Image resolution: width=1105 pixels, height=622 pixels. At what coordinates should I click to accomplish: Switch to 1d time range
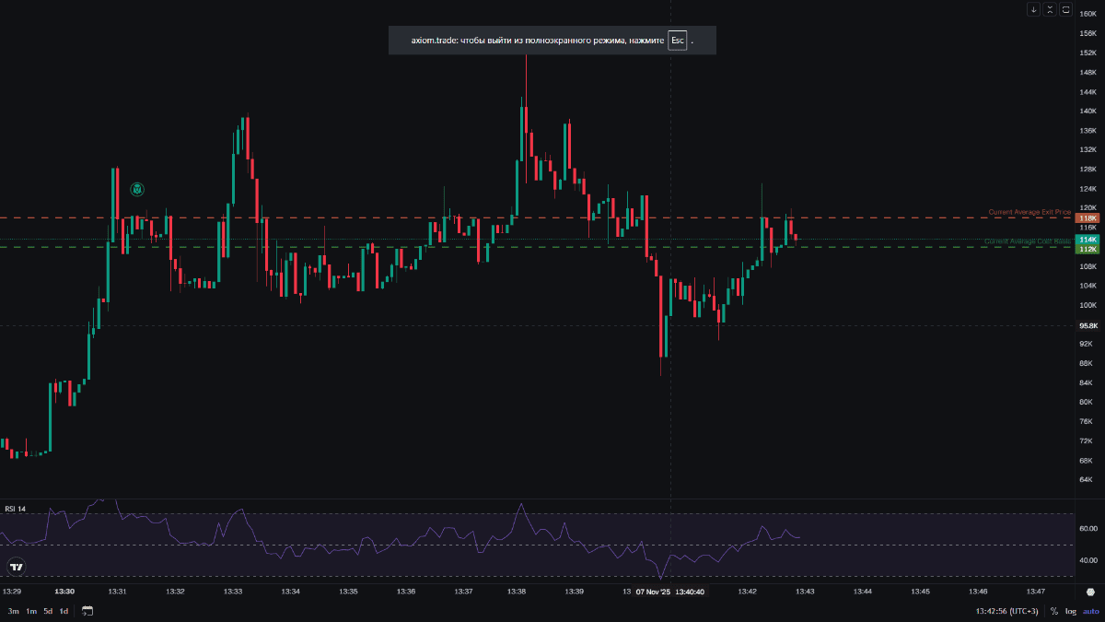coord(64,611)
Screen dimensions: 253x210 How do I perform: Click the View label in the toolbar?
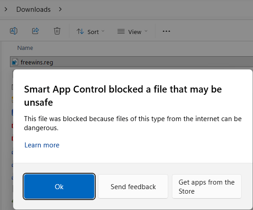[x=135, y=32]
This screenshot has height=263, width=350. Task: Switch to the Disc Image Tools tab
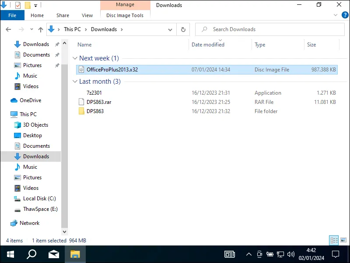tap(125, 15)
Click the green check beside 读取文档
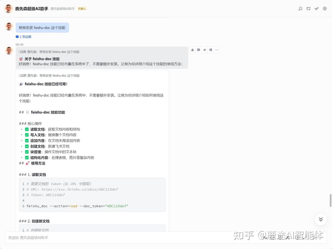This screenshot has width=332, height=249. tap(27, 129)
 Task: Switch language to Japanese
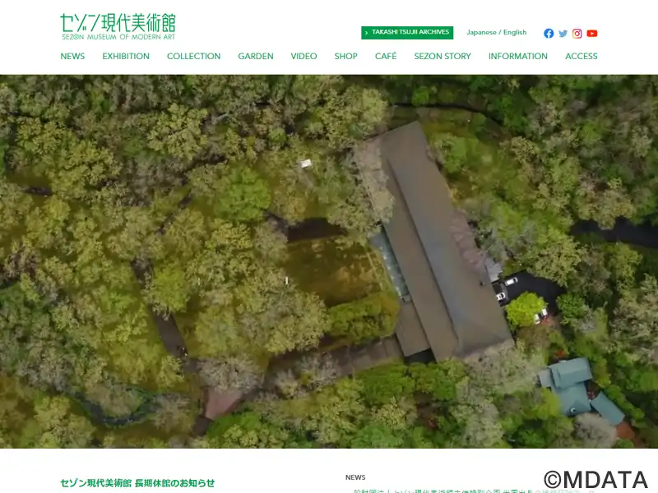481,32
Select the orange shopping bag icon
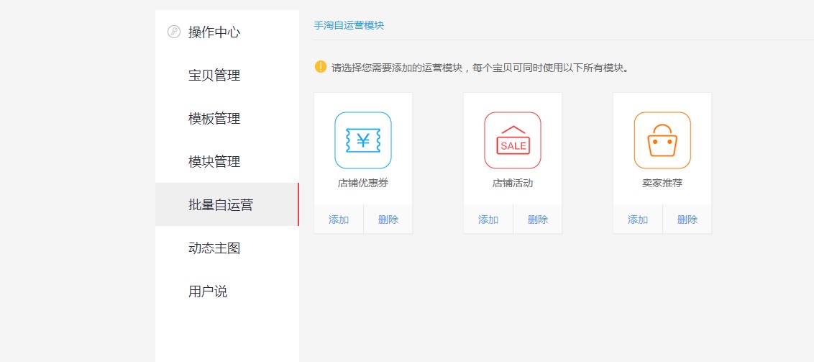 coord(662,140)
- - - -
Rewrite the material above, replacing every "Switch" with "Toggle" and leaving everything else unchanged. Omit the pictures.

Image resolution: width=1105 pixels, height=622 pixels. At what coordinates should I click to accomplish: Toggle to 1d time range
coord(64,611)
Screen dimensions: 253x210 How do I perform: Click the View label in the toolbar?
[x=135, y=32]
This screenshot has height=263, width=350. Task: Toggle to the Disc Image Tools tab
tap(125, 15)
Click the green check beside 读取文档
This screenshot has width=332, height=249. tap(27, 129)
 Task: Toggle language to Japanese
481,32
Select the orange shopping bag icon
 coord(662,140)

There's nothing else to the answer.